** WORK TASK **
Where a line of the data below has the string "panel", copy that line.

Saved entries
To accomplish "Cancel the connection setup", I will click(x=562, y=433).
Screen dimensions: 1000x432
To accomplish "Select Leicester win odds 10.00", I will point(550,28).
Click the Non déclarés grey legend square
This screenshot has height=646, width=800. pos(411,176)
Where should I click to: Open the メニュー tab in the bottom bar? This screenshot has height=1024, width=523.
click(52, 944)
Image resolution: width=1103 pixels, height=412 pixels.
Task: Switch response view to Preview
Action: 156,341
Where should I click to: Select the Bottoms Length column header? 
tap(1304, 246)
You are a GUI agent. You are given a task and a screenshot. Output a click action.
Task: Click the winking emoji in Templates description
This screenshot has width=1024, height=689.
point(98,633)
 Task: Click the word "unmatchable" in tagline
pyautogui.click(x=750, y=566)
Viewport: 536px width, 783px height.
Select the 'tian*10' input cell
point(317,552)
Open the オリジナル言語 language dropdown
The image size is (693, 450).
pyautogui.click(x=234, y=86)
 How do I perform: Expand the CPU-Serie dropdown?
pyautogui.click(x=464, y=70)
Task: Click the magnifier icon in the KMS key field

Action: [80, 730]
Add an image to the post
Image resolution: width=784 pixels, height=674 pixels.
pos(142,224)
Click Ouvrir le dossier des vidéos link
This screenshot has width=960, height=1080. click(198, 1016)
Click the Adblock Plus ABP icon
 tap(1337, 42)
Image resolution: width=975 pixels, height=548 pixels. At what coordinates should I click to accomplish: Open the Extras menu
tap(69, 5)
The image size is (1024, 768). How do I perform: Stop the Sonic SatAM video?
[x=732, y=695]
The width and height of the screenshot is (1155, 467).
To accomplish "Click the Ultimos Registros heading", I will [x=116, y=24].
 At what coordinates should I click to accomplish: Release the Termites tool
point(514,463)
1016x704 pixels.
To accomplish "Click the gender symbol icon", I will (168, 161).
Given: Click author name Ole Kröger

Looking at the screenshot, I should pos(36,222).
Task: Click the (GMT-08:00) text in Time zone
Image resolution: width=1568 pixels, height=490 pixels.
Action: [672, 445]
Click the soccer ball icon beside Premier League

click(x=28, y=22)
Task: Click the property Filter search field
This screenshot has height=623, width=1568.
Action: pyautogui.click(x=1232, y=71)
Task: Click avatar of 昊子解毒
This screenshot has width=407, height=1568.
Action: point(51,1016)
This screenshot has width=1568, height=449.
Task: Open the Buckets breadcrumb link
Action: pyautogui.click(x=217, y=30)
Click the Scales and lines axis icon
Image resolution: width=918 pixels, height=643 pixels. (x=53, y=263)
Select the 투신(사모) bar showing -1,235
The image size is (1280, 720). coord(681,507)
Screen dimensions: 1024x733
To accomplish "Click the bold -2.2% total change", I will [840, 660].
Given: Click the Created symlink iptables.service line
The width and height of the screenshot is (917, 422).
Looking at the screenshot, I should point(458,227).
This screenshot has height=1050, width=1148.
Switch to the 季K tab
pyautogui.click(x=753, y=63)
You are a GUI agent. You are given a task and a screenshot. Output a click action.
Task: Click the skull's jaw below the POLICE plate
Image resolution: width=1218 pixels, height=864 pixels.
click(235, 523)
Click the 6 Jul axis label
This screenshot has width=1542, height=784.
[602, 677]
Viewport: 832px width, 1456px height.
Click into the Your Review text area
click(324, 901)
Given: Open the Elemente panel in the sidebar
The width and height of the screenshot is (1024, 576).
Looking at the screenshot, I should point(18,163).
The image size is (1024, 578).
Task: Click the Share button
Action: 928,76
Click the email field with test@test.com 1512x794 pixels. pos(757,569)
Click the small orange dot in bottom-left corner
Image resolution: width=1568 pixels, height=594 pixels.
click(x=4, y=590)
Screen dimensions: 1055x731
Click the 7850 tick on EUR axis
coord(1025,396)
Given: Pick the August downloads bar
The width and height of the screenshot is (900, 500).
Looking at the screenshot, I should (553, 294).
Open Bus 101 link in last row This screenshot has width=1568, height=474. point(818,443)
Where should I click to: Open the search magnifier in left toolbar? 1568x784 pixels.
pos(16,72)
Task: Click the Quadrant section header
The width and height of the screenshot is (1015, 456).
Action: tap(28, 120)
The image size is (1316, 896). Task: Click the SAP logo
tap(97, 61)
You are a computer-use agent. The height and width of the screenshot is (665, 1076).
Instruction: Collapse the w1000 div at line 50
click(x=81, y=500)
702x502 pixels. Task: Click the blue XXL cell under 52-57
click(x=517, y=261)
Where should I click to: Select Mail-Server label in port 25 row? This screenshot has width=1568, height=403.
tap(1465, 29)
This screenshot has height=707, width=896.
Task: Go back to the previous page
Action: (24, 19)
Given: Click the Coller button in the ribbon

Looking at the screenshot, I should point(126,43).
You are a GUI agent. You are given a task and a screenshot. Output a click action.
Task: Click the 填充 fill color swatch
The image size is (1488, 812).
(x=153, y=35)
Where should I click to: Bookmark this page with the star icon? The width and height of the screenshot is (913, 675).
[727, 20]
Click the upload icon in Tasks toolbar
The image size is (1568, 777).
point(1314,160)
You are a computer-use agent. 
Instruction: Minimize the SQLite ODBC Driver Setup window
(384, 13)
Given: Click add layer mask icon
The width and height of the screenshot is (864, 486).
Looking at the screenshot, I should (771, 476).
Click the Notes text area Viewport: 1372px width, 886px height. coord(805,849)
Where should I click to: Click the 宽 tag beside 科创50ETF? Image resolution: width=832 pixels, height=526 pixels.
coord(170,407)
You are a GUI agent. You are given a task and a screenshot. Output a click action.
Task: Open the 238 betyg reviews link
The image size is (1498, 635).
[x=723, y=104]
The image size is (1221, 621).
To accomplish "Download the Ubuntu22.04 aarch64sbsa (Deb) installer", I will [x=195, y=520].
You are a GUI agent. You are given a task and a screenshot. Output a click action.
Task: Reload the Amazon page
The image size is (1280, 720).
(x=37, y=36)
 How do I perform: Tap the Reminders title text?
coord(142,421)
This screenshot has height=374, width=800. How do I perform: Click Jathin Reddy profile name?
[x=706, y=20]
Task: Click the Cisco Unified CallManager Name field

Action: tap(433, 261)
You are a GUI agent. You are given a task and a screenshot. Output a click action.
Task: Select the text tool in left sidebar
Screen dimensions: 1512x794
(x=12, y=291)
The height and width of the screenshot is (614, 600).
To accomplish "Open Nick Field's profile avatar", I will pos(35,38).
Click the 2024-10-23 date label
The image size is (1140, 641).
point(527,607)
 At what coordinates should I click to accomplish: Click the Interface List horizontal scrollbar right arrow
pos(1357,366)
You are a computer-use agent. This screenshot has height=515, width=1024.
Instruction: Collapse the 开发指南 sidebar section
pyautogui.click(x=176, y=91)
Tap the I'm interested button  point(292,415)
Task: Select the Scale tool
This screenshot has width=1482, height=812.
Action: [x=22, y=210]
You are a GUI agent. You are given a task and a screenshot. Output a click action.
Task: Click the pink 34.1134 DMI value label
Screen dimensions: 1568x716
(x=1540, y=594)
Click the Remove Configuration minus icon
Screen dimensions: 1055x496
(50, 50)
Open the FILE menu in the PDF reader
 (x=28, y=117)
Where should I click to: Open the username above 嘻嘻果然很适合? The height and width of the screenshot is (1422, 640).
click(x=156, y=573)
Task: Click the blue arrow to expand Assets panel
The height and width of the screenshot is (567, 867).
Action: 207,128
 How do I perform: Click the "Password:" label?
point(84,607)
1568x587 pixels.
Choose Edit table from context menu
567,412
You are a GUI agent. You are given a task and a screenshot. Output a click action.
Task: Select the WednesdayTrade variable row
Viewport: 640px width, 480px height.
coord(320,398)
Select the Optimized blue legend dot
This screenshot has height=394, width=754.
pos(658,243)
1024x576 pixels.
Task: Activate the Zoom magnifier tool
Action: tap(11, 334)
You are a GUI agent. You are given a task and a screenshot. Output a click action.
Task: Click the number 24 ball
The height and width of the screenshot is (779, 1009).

** TASK RESPONSE **
Given: Open the Elemente panel in the sidebar
Task: Click the blue arrow to expand Assets panel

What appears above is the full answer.